BTW: That was an easy one: http://www.nil.com/ipcorner/DesigningBGPNetworks ;)
As for external routing, we're splitting our netblock up between the two sites, advertising half at each, plus the whole netblock to ensure reachability to our entire address space if one of the sites goes down. The ASRs advertise those netblocks to the edge routers that peer with our upstream ISPs.
===============================
ip sla monitor 10
type echo protocol ipIcmpEcho FW-IP
timeout 1000
frequency 10
ip sla monitor schedule 10 life forever start-time now
track 10 rtr 10
router bgp ASN
neighbor PE fall-over route-map TRACK-FW
route-map TRACK-FW permit 10
match 1.1.1.1/32
ip route 1.1.1.1 255.255.255.255 Null0 track 10
===============================
But as already said - I've never used the feature and even if it would work, I would not be very happy to use a configuration like above...

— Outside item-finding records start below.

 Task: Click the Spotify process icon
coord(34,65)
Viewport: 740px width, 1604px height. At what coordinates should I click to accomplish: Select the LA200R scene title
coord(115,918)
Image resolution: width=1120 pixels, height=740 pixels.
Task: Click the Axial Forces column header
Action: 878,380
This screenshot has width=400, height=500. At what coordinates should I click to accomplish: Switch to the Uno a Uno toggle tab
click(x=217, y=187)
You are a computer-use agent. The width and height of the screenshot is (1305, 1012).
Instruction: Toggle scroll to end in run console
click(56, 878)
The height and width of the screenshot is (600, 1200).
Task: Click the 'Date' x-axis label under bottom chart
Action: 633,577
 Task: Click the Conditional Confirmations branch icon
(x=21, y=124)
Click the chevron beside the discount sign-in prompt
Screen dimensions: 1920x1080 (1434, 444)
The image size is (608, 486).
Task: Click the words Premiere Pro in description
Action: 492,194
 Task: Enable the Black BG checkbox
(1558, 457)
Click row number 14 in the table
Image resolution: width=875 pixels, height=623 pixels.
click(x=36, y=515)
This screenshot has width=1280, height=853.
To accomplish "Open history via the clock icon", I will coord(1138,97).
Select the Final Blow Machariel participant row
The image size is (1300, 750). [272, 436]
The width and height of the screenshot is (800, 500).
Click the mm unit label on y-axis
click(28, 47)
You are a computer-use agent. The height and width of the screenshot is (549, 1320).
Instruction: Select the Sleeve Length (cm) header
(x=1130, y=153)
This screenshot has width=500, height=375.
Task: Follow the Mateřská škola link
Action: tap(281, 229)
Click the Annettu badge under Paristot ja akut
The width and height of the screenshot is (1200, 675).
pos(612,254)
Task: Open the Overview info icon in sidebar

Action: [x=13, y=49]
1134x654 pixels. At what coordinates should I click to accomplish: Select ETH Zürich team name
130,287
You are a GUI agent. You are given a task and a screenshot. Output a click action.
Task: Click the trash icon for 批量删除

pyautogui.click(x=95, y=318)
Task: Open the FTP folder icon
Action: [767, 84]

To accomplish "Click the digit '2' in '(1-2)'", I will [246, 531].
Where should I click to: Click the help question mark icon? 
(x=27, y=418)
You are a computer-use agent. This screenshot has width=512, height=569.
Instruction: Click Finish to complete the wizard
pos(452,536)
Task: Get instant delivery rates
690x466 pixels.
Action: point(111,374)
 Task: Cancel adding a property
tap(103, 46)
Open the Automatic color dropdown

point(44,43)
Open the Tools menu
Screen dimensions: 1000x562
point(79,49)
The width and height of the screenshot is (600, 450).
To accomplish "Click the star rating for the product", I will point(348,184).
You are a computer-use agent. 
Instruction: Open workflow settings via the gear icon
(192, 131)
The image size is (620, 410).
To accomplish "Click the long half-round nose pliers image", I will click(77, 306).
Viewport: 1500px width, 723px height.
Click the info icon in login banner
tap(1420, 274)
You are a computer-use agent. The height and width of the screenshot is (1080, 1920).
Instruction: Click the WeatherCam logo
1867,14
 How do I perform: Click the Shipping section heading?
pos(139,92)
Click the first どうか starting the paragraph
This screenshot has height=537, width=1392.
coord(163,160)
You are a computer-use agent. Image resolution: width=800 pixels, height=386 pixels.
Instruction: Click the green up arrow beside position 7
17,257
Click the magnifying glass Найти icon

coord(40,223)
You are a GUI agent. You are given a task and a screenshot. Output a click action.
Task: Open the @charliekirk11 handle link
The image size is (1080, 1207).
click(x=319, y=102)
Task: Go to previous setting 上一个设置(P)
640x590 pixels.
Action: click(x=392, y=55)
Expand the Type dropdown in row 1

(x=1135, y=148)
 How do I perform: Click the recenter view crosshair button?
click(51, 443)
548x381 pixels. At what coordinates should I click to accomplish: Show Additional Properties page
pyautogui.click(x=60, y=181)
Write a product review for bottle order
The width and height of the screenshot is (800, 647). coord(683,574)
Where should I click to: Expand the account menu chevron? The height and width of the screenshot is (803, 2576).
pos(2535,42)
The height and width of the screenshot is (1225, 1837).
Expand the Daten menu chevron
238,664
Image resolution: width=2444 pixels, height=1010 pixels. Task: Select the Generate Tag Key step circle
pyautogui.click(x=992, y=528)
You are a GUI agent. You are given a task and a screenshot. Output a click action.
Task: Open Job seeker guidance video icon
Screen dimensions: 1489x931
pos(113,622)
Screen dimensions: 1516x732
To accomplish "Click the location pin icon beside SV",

It's a little complicated, but if you don't trust your firewalls and have diverse locations, this is an option.
in the event the CE router loses connectivity to the firewall would we need to really shutdown the neighbour to the ISP if we were to deploy a separate dedicated iBGP link between both CE routers. If CE-A lost connectivity to the firewall the inbound traffic would learn an alternate path via the iBGP link and route to the firewall via CE-B?